TEXT PROVIDED —
-------------------------

Ep. 49 - The One to One Affair (Marie Chouinard)
Description
Gabrielle Martin chats with the legendary Marie Chouinard. Marie's Prelude to the Afternoon of a Faun and Rite of Spring will be presented at the PuSh International Performing Arts Festival on February 3 at the Chilliwack Cultural Centre.
Show Notes
Gabrielle and Marie discuss:
-
Can you describe the evolution of your artistic inquiry, especially since you started professional practice in 1978 and founded your own company in 1990?
-
Are you still called to the solo form?
-
How is your work connected to something more profound or spiritual?
-
How has the impact of your work changed as the sociopolitical context has shifted over time?
-
What are the challenges of arts leadership and how have they changed over the years?
-
What are you currently researching?

-------------------------

Entries on locating words and elements —

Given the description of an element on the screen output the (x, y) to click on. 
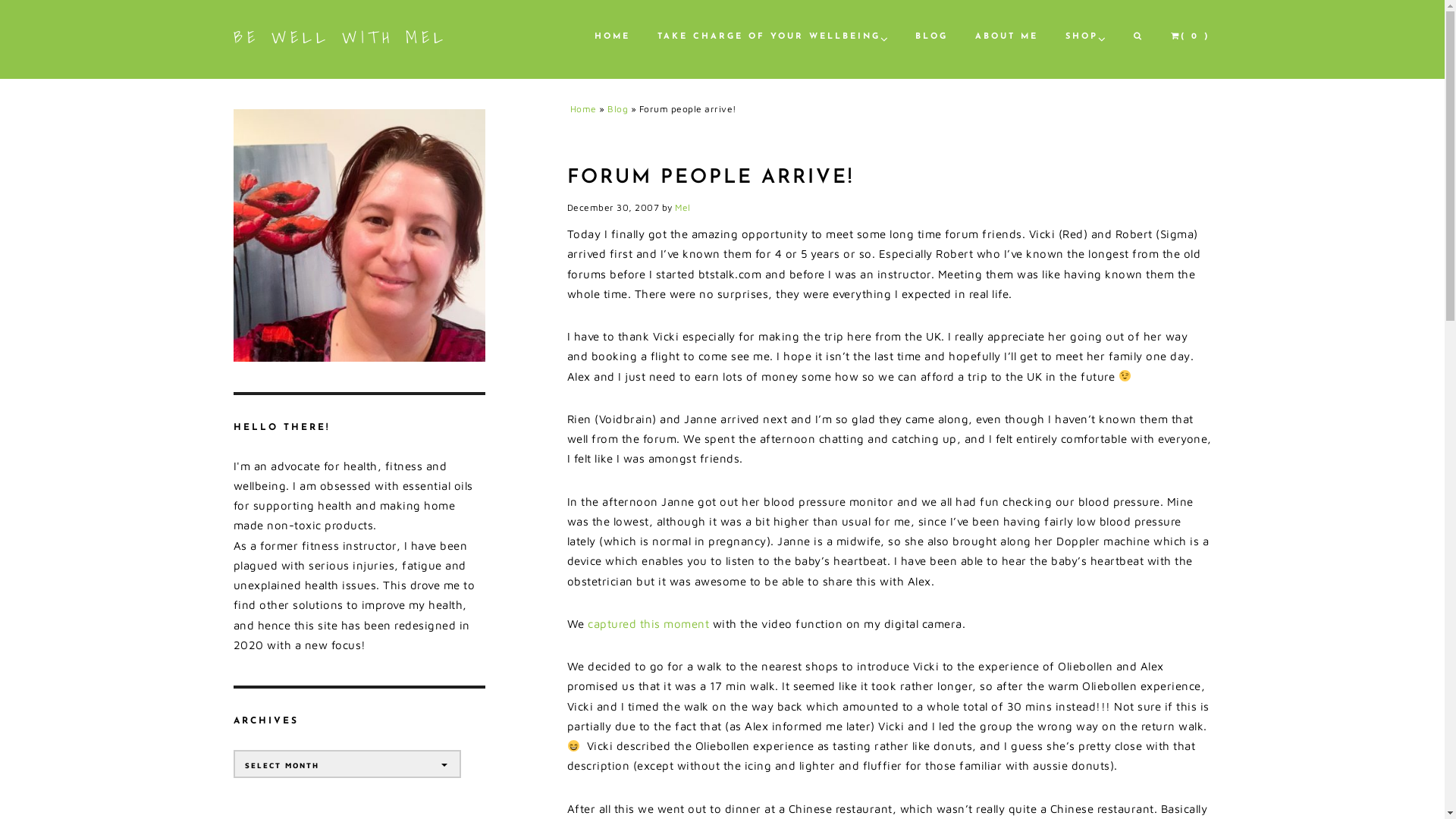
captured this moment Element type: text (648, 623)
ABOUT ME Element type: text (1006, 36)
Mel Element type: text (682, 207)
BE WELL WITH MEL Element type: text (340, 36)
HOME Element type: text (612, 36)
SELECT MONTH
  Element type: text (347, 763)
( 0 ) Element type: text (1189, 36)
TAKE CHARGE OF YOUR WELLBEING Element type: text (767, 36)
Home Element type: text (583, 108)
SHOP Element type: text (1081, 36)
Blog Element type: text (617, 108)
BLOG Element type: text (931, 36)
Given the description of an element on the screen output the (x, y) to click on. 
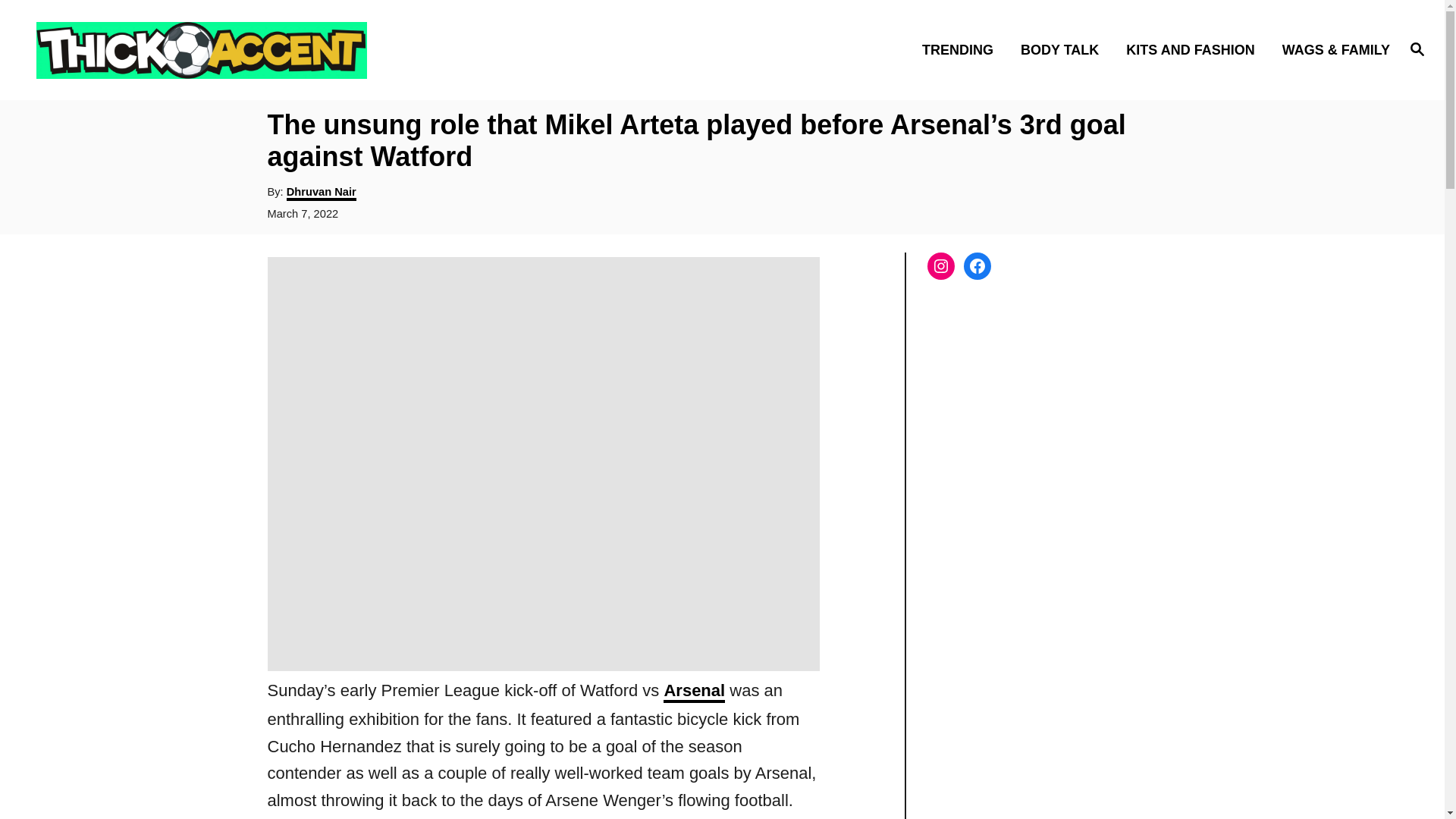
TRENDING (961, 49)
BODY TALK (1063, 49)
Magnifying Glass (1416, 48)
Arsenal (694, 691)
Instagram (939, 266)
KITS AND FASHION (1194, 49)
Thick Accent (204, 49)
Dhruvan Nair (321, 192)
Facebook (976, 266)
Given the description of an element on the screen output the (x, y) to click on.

-------------------------

REQUIRED WORK —
a) From the podcast episode description, extract the passage between "Ep. 49 - The" and "profound or spiritual?", inclusive.
b) Continue the podcast episode description from where it stops.

RESPONSES TO THE TASKS —
a)
Ep. 49 - The One to One Affair (Marie Chouinard)
Description
Gabrielle Martin chats with the legendary Marie Chouinard. Marie's Prelude to the Afternoon of a Faun and Rite of Spring will be presented at the PuSh International Performing Arts Festival on February 3 at the Chilliwack Cultural Centre.
Show Notes
Gabrielle and Marie discuss:
-
Can you describe the evolution of your artistic inquiry, especially since you started professional practice in 1978 and founded your own company in 1990?
-
Are you still called to the solo form?
-
How is your work connected to something more profound or spiritual?

b)
About Marie Chouinard
Marie Chouinard was born in Quebec. At the age of 16, her life was transformed after spending 4 months alone in Percé. As a choreographer, she traveled the world over as soloist for 12 years before founding the COMPAGNIE MARIE CHOUINARD in 1990. Her works, radical and profound, with a unique signature are nonetheless enduring and appear in the repertoires of major international ballet companies.
Marie Chouinard is a director (films, applications, virtual reality works), an author (Zéro Douze, Chantiers des extases), a visual artist (photographs, drawings, installations), and she also creates choreographies for site-specific installations, for the screen, and in real-time for the web. Named Officière des Arts et des Lettre in France, recipient of a Bessie Award in New York, she has received some thirty of the most prestigious awards and honors. She founded the Prix de la Danse de Montréal in 2011 and was director of dance at the Venice Biennale from 2017 to 2020. Marie Chouinard is preparing a solo exhibition.
Land Acknowledgement
This conversation was recorded on the unceded, stolen and ancestral territories of the Coast Salish Peoples: the xʷməθkʷəy̓əm (Musqueam), Skwxwú7mesh (Squamish) and Səl̓ílwətaɬ (Tsleil-Waututh), colonially known as Vancouver.
Marie joined the conversation from what is now known as Montreal, on the traditional territory of the Kanien'kehà:ka, a place which has long served as a site of meeting and exchange amongst many First Nations including the Kanien'kehá:ka of the Haudenosaunee Confederacy, Huron/Wendat, Abenaki, and Anishinaabeg.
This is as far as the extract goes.